■ **What the task requires**
Lines with "agent" in them are to be located in the listing below and copied.
*** Opening of Data to examine ***
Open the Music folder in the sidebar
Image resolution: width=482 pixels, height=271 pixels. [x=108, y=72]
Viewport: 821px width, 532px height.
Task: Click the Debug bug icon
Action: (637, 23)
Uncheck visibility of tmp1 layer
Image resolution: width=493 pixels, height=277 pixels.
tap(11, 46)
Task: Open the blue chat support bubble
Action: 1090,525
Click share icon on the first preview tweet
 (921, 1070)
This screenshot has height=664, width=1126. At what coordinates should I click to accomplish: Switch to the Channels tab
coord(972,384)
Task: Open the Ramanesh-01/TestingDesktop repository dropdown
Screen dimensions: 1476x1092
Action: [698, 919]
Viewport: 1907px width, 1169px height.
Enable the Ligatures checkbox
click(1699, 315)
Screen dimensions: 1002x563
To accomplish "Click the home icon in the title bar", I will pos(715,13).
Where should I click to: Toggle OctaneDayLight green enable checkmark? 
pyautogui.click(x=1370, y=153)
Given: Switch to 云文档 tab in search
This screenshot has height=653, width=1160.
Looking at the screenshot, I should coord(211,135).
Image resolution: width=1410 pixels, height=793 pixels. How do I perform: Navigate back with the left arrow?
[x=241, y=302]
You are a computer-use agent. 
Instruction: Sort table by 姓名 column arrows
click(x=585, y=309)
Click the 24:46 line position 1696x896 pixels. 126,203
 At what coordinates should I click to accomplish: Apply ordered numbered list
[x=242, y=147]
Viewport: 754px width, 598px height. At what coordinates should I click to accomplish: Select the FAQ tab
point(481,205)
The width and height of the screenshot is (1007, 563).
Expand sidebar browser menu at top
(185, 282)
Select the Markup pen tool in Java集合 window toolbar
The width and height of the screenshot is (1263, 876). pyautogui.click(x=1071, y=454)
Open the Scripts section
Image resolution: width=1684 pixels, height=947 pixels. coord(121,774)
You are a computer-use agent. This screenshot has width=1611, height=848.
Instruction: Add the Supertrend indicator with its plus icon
*** Close of Data to examine ***
■ **Task output**
You are a computer-use agent. 
You are a computer-use agent. This screenshot has width=1611, height=848.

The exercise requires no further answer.